● **ASSIGNMENT**:
Scan the material and copy out each line where the word "computer" occurs.
--- --- ---
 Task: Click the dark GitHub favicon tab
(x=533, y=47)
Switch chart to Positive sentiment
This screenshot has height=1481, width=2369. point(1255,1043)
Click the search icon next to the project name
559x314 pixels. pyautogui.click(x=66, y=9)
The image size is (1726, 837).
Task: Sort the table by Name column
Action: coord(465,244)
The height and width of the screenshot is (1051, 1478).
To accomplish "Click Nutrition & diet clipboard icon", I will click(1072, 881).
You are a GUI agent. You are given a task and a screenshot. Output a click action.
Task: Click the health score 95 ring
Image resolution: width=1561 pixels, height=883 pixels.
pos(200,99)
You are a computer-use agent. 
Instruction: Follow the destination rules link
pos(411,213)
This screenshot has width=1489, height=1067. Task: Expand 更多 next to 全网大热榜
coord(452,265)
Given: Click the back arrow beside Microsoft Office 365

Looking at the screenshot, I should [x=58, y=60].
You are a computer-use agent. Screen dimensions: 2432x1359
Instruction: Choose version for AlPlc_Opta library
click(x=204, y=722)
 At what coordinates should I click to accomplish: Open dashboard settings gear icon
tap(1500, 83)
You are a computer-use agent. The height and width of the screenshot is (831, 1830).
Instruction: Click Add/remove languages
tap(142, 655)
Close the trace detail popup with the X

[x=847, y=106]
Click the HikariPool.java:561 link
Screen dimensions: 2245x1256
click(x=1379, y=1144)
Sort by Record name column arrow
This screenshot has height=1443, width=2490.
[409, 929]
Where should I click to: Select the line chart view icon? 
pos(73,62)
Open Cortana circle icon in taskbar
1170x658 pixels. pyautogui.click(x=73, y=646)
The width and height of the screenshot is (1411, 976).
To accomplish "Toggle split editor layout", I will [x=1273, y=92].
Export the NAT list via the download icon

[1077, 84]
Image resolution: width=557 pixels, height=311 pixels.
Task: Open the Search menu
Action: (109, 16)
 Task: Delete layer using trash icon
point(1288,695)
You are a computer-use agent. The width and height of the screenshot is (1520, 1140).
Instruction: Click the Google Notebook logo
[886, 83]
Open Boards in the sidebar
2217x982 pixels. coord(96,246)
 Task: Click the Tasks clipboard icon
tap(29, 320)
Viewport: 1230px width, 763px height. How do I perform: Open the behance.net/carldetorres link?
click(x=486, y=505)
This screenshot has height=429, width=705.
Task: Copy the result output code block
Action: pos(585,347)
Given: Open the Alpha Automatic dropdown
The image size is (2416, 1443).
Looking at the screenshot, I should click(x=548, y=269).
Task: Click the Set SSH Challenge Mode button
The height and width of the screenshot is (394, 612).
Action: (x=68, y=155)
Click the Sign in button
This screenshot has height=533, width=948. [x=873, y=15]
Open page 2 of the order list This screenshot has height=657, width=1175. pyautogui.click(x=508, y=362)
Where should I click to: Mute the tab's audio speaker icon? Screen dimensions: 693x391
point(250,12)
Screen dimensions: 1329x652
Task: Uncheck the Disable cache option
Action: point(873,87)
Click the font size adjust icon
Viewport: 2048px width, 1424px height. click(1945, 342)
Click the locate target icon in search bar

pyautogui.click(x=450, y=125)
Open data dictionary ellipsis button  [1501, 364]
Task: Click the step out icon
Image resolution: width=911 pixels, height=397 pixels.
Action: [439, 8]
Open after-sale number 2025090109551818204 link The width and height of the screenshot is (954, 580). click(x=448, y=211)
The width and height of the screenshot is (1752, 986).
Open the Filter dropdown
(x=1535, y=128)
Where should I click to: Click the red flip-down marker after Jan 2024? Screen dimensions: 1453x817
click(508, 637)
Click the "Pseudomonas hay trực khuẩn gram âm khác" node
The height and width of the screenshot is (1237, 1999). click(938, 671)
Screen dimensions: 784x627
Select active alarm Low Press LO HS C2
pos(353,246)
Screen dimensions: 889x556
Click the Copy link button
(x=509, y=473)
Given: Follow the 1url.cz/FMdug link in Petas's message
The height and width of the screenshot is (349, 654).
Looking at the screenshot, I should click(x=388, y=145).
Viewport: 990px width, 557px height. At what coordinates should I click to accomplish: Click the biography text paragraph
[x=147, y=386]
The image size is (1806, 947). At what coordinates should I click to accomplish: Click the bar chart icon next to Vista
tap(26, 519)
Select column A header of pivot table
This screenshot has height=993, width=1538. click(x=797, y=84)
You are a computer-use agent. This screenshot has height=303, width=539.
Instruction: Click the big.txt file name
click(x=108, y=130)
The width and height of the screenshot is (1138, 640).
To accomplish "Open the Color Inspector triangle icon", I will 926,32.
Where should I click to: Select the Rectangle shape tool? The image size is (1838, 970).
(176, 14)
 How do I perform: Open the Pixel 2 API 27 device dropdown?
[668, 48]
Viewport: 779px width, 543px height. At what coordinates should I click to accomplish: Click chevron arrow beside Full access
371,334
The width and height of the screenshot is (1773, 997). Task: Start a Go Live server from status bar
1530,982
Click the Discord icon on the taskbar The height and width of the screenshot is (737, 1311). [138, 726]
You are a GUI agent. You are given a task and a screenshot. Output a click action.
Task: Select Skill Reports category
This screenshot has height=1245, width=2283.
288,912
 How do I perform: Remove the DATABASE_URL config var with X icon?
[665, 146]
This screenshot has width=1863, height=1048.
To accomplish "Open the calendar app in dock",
--- --- ---
● **WRITTEN RESPONSE**:
You are a computer-use agent. 
You are a computer-use agent. Screen dimensions: 2432x1359
You are a computer-use agent. The height and width of the screenshot is (831, 1830).
You are a computer-use agent. The width and height of the screenshot is (1520, 1140).
You are a computer-use agent. This screenshot has height=303, width=539.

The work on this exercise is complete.